*GIVEN PASSAGE:*
[ros-users] c-snail

John Hsu johnhsu at willowgarage.com
Tue Sep 14 18:03:00 UTC 2010


Hi Alex,

Sounds like either more cores or more machines will help your situation.  If
you opt to get multiple machines, just watch out for network connection
speeds especially if you need to transport large image or point cloud data
across multiple computers over wifi.

If you want portability, Adam's data point matches mine, as I think we have
the same laptop :).

We are currently experimenting with different ways of speeding up simulation
by means of offloading calculations onto gpu or additional cores, but for
now gazebo will take somewhere between 1.5 to 2 cores.  Given your situation
you might benefit from an option to run gazebo in a single thread; then you
can further restrict updateRate to control overall simulation cpu usage.
I've ticketed myself here:

https://code.ros.org/trac/ros-pkg/ticket/4429

What is the scene you are trying to simulate?
John

On Tue, Sep 14, 2010 at 10:08 AM, RobotNV <robotnv at gmail.com> wrote:

> Pretty much Gazebo is the one taking 36% of CPU. Video card is fairly
> decent - Galaxy Technology 512 MB DDR3 GeForce GT240.

*PROVIDED DATA:*
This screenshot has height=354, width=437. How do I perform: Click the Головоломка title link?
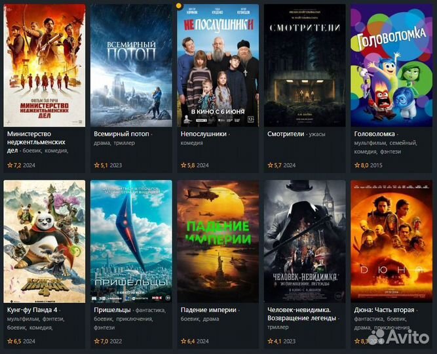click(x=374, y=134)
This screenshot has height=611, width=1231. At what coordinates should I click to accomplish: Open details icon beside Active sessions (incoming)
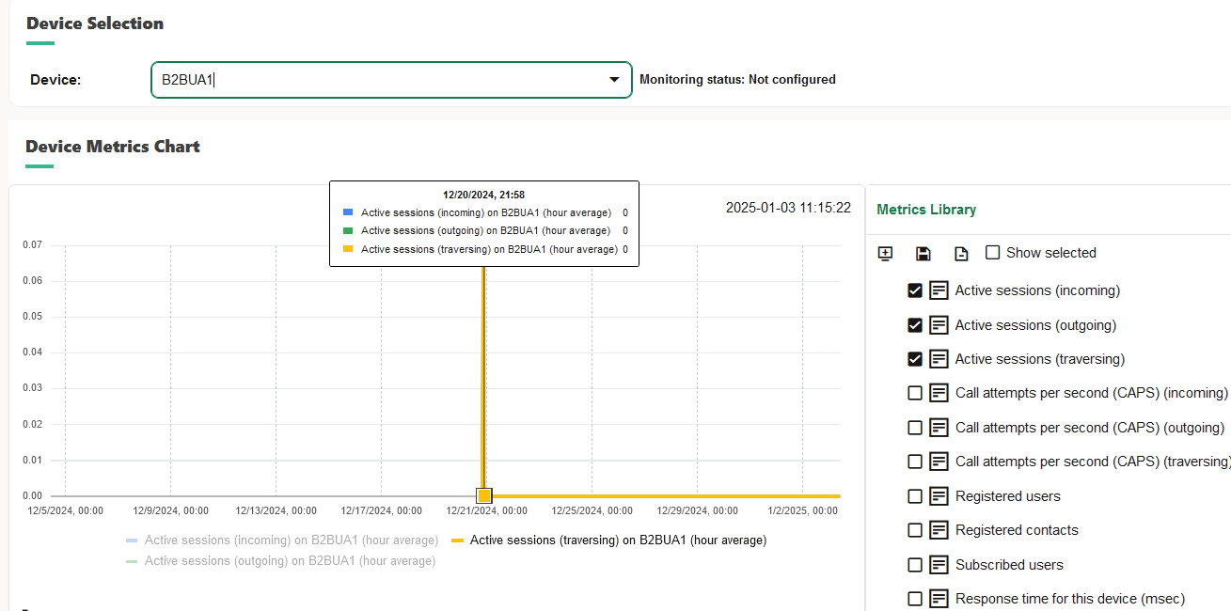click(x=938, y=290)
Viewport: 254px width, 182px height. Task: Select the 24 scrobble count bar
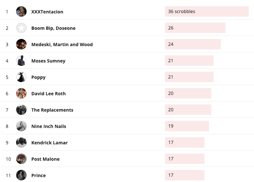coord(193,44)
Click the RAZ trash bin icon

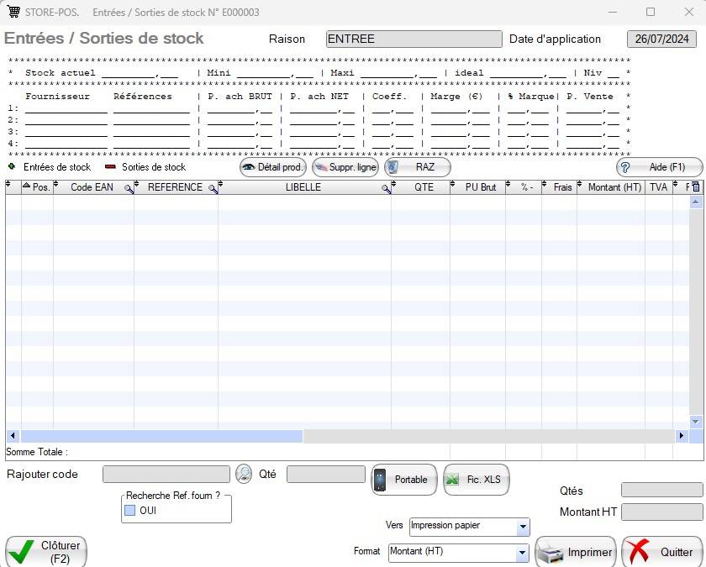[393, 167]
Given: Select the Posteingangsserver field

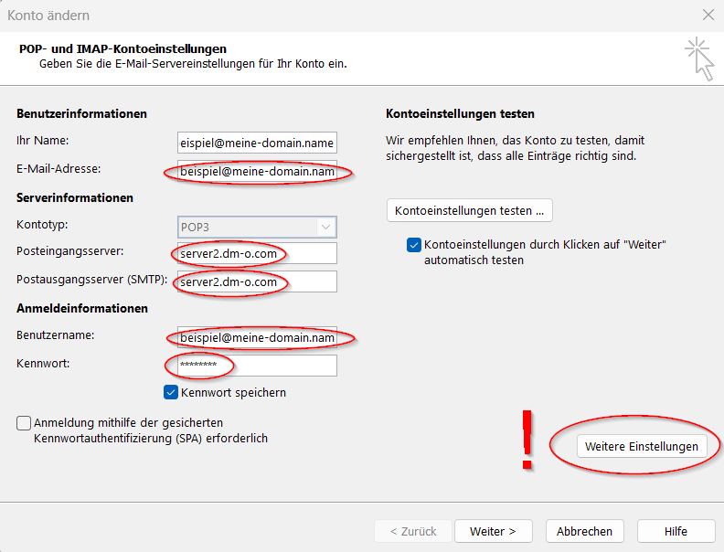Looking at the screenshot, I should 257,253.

* * *

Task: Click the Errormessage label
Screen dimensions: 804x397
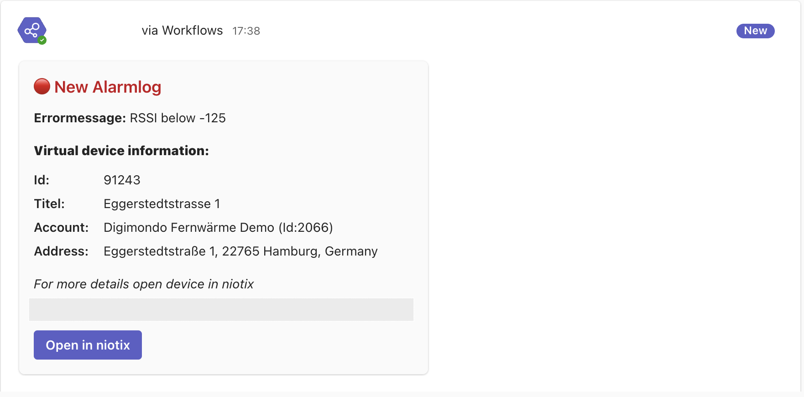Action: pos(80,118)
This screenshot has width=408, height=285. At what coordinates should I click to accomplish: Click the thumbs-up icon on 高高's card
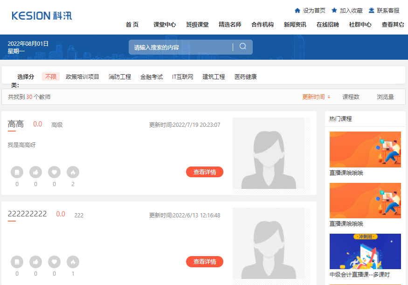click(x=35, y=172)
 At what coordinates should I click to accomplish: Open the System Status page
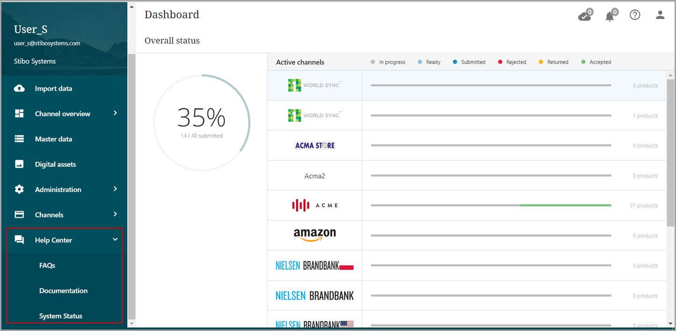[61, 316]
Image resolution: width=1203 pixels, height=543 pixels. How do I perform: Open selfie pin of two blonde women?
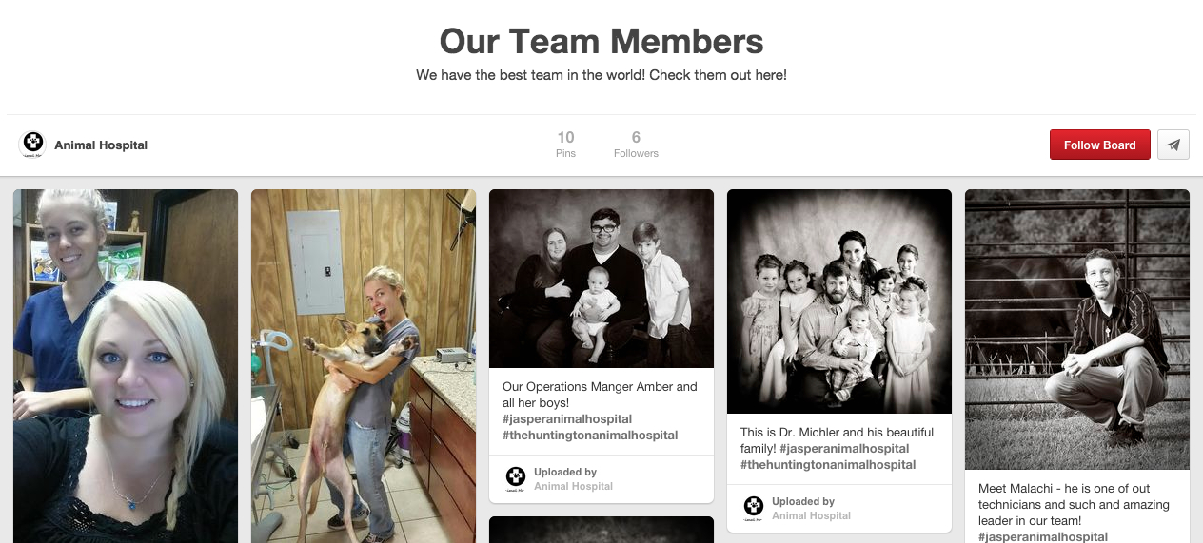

==

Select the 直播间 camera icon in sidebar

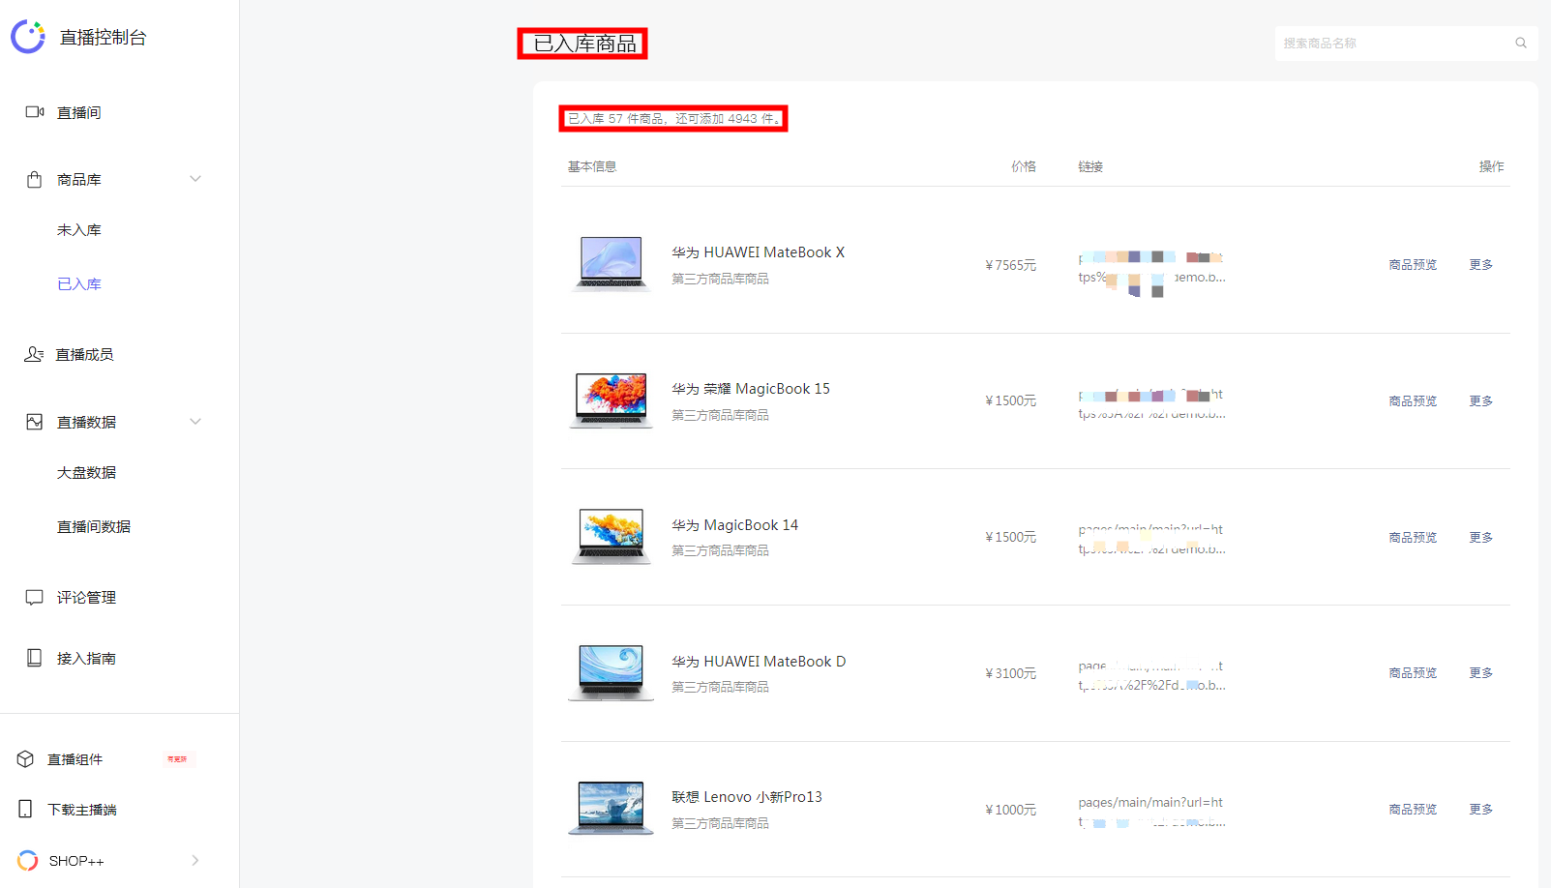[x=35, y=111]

*GOAL:* Edit the mailing-list message at the top: start at the words "We are currently" and stop after "trying to simulate?", replacing "cores" with "processors" throughout that stretch.

*SOLUTION TO THE PROBLEM:*
We are currently experimenting with different ways of speeding up simulation
by means of offloading calculations onto gpu or additional processors, but for
now gazebo will take somewhere between 1.5 to 2 processors.  Given your situation
you might benefit from an option to run gazebo in a single thread; then you
can further restrict updateRate to control overall simulation cpu usage.
I've ticketed myself here:

https://code.ros.org/trac/ros-pkg/ticket/4429

What is the scene you are trying to simulate?